“Bitte, achte meine Zweifel”
Wie kann ich Trauernden hilfreich begegnen? III
von Seelsorger Mag. Johannes Staudacher
„Bitte, achte meine Zweifel!“
In einem Trauergespräch kommen wir zur Frage: „Wo ist der verstorbene Partner jetzt?“ Als ich von der christlichen Hoffnung spreche, sagt diese Frau zu mir: „Aber wir wissen es nicht.“ Und ich gebe ihr recht: „Ja. Wir wissen es nicht.“ Auch für glaubende Menschen ist es eine Hoffnung. Kein Wissen. Ich kann es weder mir selber noch einem anderen auf den Tisch legen. Und ich habe damals gemerkt: der Zweifel dieser Frau und meine Hoffnung warten gemeinsam darauf, dass Gott sich zeigt.
Was im Tod geschieht, ist für uns nicht einsichtig. Und auch die Ewigkeit ist uns verhüllt. Daher ist es recht, dass sich jeder mit seinen eigenen Fragen und Bildern auseinander setzt. Ich begegne Trauernden dann hilfreich, wenn ich ihre Gedanken respektiere. Wenn ich auch ihre Zweifel ernst nehme und nicht meine, ich müsste sie in dieser Situation, die oft voller Not ist, „missionieren“.

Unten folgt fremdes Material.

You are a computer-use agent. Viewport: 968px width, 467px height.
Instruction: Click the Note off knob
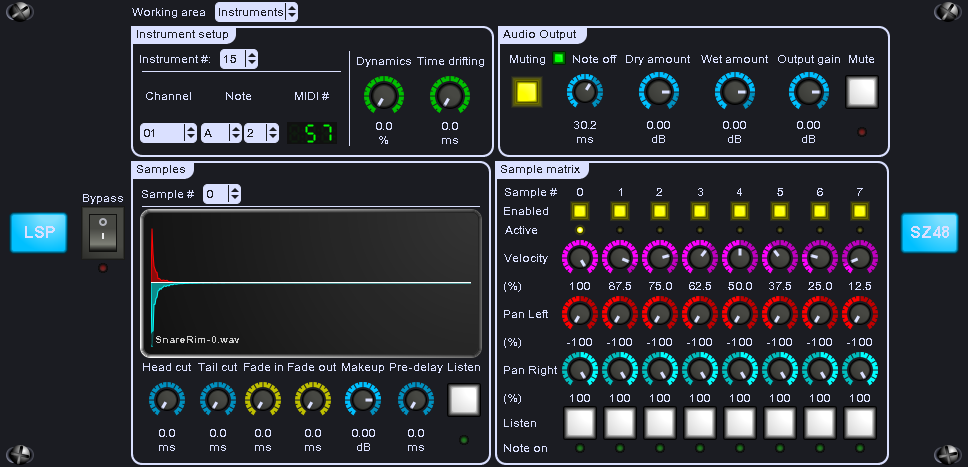[x=584, y=93]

Meinen persönlichen Glauben bezeugen, das ist natürlich wichtig – wenn es passt! Aber gerade in der Trauer ist es so, dass nur das zählt, was im Herzen des Trauernden selber wächst. Und nur das tröstet, was er selber empfinden kann. Deshalb bin ich skeptisch gegen das Wort „trösten“. Was ich gut tun kann: jemandem auf tröstliche Weise begegnen. Aber „trösten“ in dem Sinn, dass ich der Gescheite bin, der den anderen belehrt und seine Gefühle ummodelt – nein!
Zorn auf Gott
Es ist nicht so, dass gläubige Menschen immer „anders trauern“ als glaubensferne Menschen. Vielmehr kommt nicht selten durch die bittere Erfahrung eines Verlustes Zweifel im Herzen auf. Wie Hiob es getan hat, darf dann der Glaubende klagen, auch rebellieren und zürnen. Wichtig ist es, in dieser Zeit ehrlich zu sich selber zu sein. Wer dabei die Richtung auf Gott hin doch immer wieder sucht, wird zumeist zu seinem Glauben zurückfinden. Möglicherweise ist dieser Glaube nach einem schlimmen Verlust nüchterner, herber. Aber zugleich auch echter. Ich sage gern so: „In einer Not muss ich erkennen, dass Gott nicht ‚der liebe Gott’ ist. Aber ich darf hoffen, dass er ‚der liebende Gott’ ist und bleibt. Im Leben und im Sterben.“
„Jetzt hat er mich ein paar Monate nicht gesehen.“ Aus Groll gegen Gott hat diese Frau den früher regelmäßigen Gang zur Sonntagsmesse eine Zeit lang eingestellt. Und sie hat die Erfahrung gemacht: weil sie den Groll durchgetragen hat, kann sie jetzt auch wieder auf Gott zugehen. „Versöhnung“ setzt ja oft voraus, dass man vorher seinen Streit austrägt – auch mit Gott.
Trauernde achten
In drei Beiträgen habe ich versucht, Ihnen drei Bitten trauernder Menschen nahe zu bringen. „Bitte, achte meinen Schmerz! Und bitte, achte meinen Zorn und meine Zweifel.“ Zu oft meinen wir, dass es unsere Aufgabe ist, Trauernde zu verändern. In Wirklichkeit ist es unsere Aufgabe, bei ihnen zu sein. Ihren Schmerz und Zorn und auch ihre Fragen auszuhalten. „Keine Antworten zu haben“ ist oft der Zugang zum Herzen des Trauernden. Denn dann stehe ich wirklich an seiner, an ihrer Seite.